Another way to look at the market is by households and the Leichtman Research Group did a study in 2012 that showed that there are almost 81 million homes with broadband, or just at 70% of all households. That same study said that broadband penetration rates in homes with average household incomes under $30,000 had only a 52% broadband penetration rate while homes with incomes over $50,000 had a 97% penetration rate. Obviously there are a lot of households who feel they cannot afford broadband.

Today one has to ask if landline broadband is the only kind of broadband. For example comscore reports that 133 million people owned smartphones as of February 2013, or 57% of everybody over 13 years old. Certainly there are many people whose only Internet access is with a smartphone.
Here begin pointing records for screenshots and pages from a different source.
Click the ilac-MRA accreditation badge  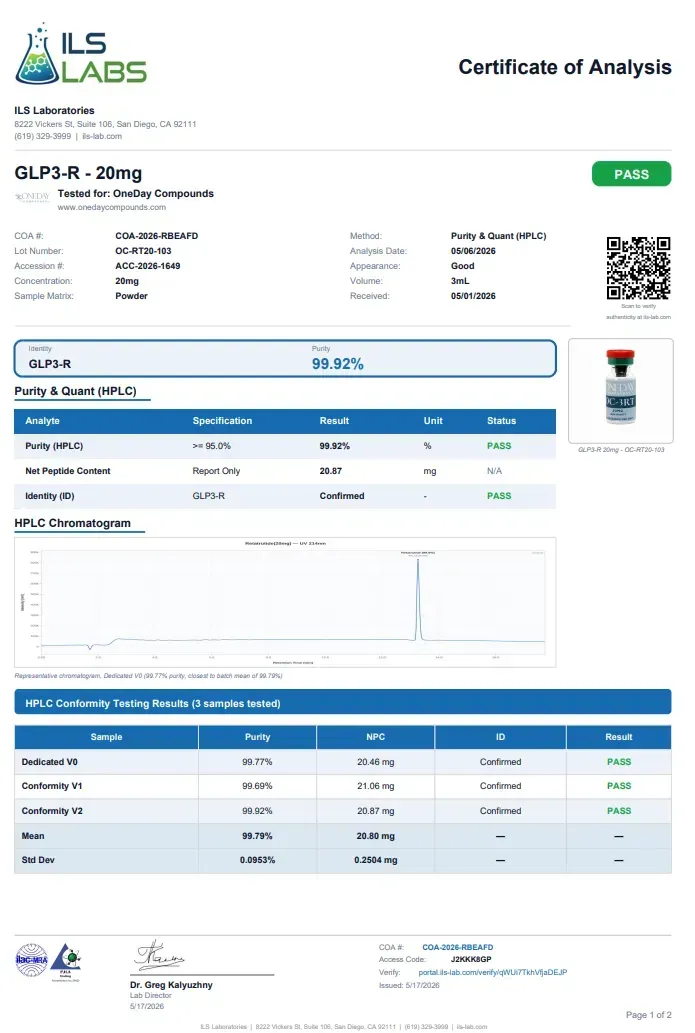[x=32, y=960]
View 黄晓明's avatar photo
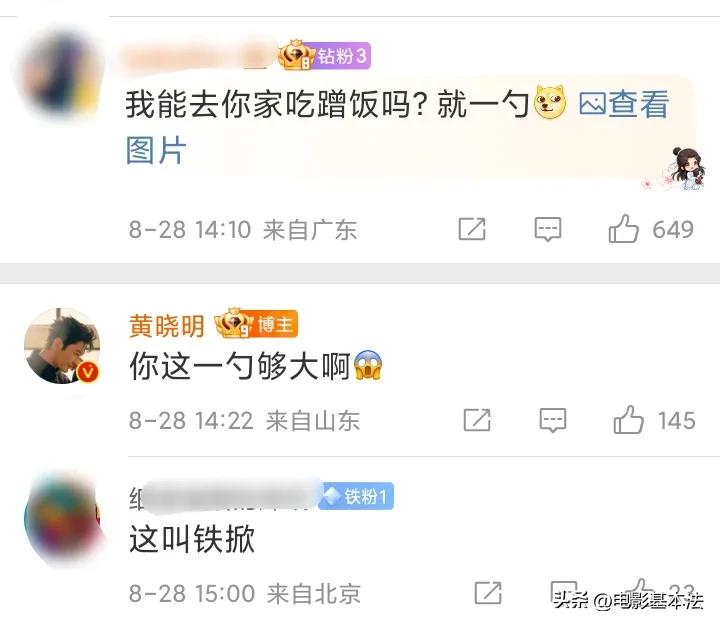The image size is (720, 626). click(62, 346)
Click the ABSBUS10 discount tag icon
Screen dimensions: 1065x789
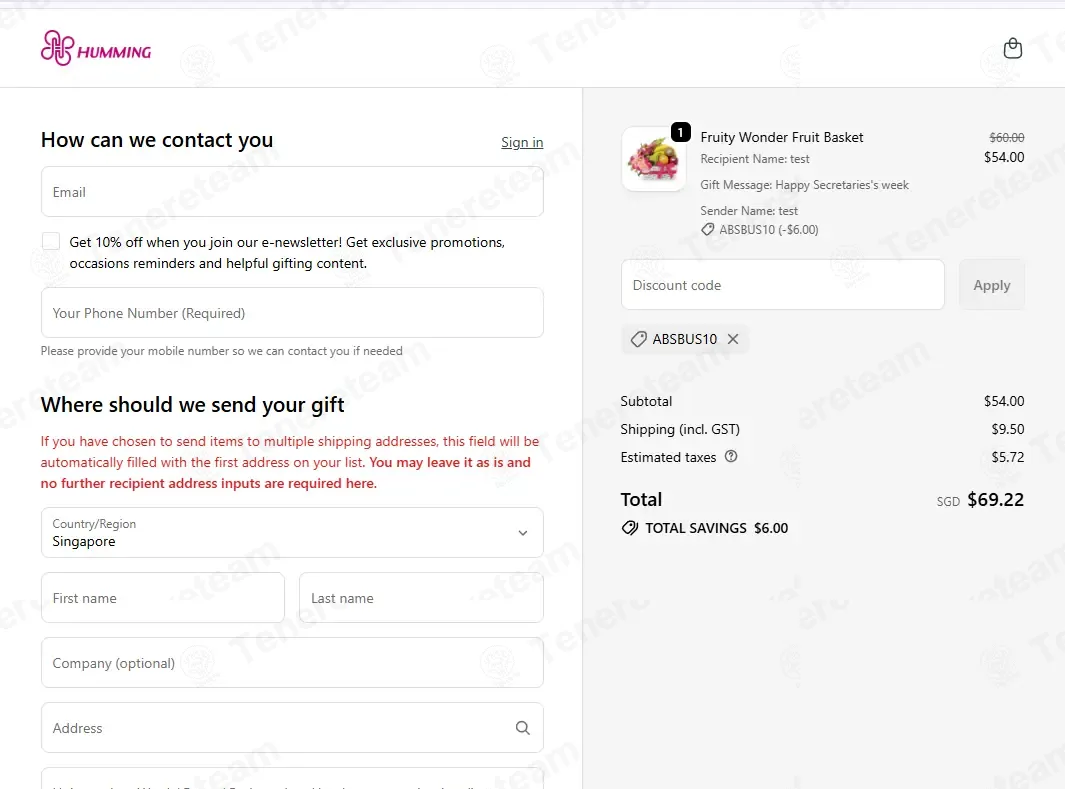[x=638, y=339]
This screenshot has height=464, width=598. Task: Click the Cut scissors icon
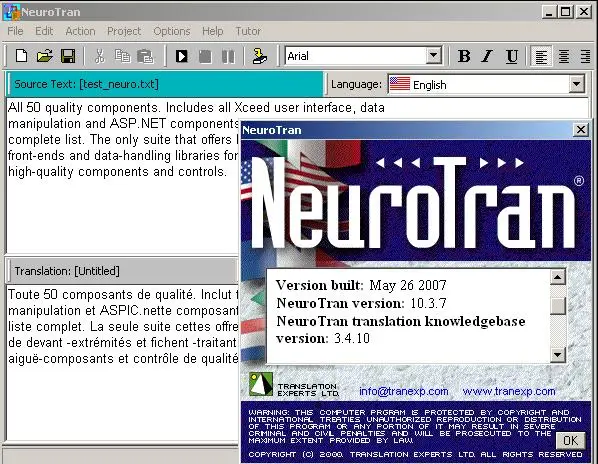point(100,56)
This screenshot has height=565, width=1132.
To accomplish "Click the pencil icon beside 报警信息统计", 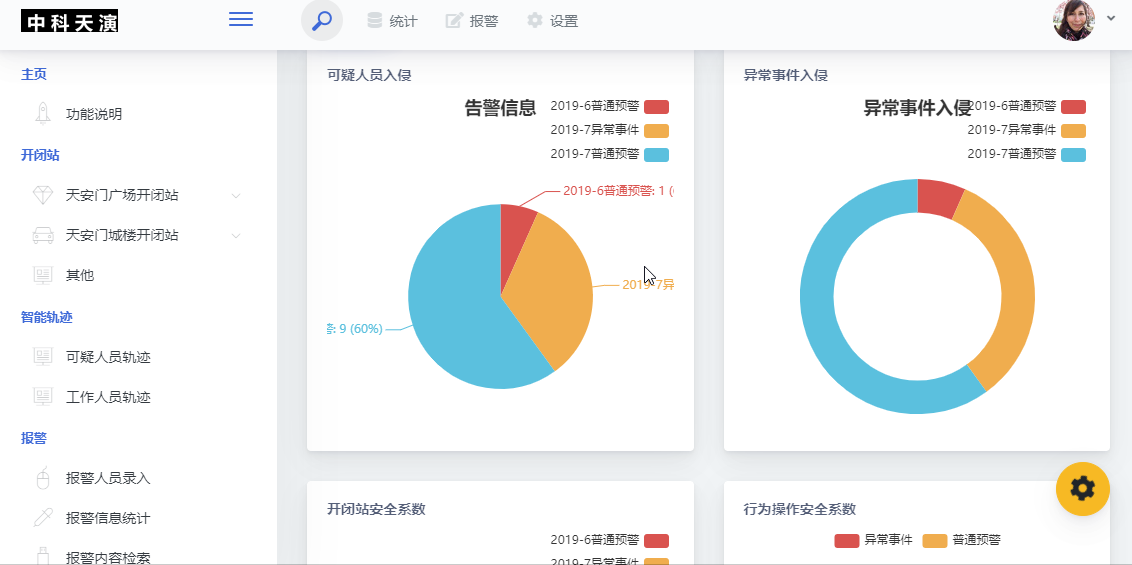I will (43, 518).
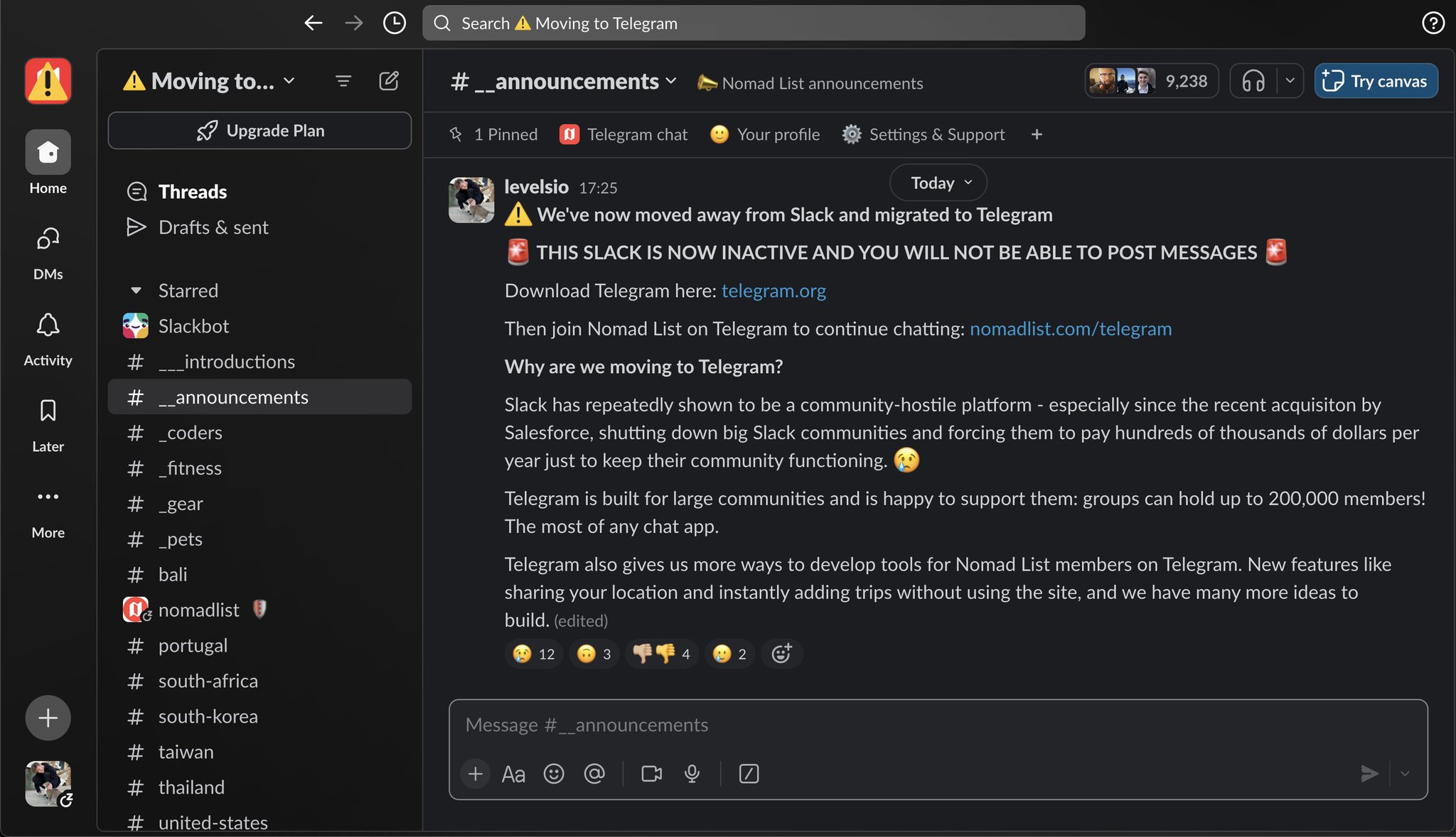Toggle the crying face reaction with 12
This screenshot has width=1456, height=837.
[533, 654]
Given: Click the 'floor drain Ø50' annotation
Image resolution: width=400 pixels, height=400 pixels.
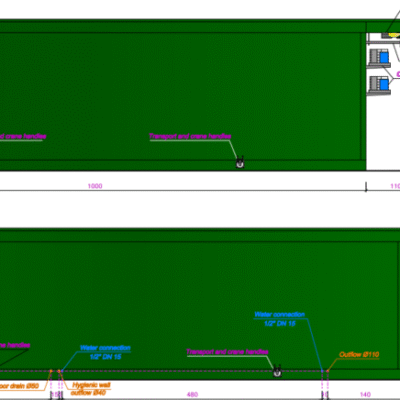Looking at the screenshot, I should [x=19, y=386].
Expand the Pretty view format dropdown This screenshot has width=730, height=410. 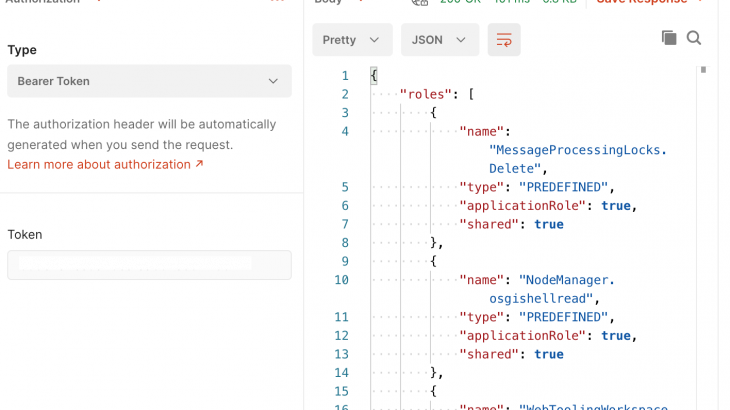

A Pew Research Center study released a study earlier this year of the Internet usage of teenagers between 12 and 17. This group uses the Internet more than any other age group and 95% of teenagers access the Internet at least one per month. But 25% of teenagers only have a smartphone to use for Internet access. One has to question if smartphone usage is really broadband. Certainly you can read news, update Facebook and play games on a smartphone. But it’s sheer torture to use a smartphone to write something even as long as this blog and it’s hard to see smartphones being a broadband substitute for school kids trying to do various types of homework. The smartphone wasn’t really designed to handle files in the same way as a laptop or computer.

One thing that is clear in the figures is that the lower the income the less likelihood that a household will find broadband to be affordable. And to me that says that we still have the digital divide. But for some reason, nobody is talking about it anymore.

One statistic that I found interesting is that the Leichtman report said that 90% of households with computers have broadband. When you compare that to the statistics that say that only 52% of households with household incomes under $30,000 have broadband it is also easy to say that an awful lot of those homes don’t have computers.

I remember a decade ago there were major programs developed to get computers into households, particularly households with children. I just did a Google search and found a few such programs are still active, like one in Chicago, but getting computers into homes was a major focus for my clients and the country as a whole a decade ago. And that seems to have basically dwindled away as a priority.

I don’t know the reasons for this, but I can postulate. Broadband access seems to be ubiquitous in middle class neighborhoods and it is now the rare house that doesn’t have a computer and Internet access. Perhaps everybody just assumes that this is now true everywhere, while it is not. If the FCC numbers are to be believed there are still 119 million people without Internet access. Back the babies out of that number and there are still a whole lot of people without broadband.

It seems to me that the digital divide hasn’t gone away at all. We have just stopped talking or caring about it. Maybe it’s time to put this back on the agenda.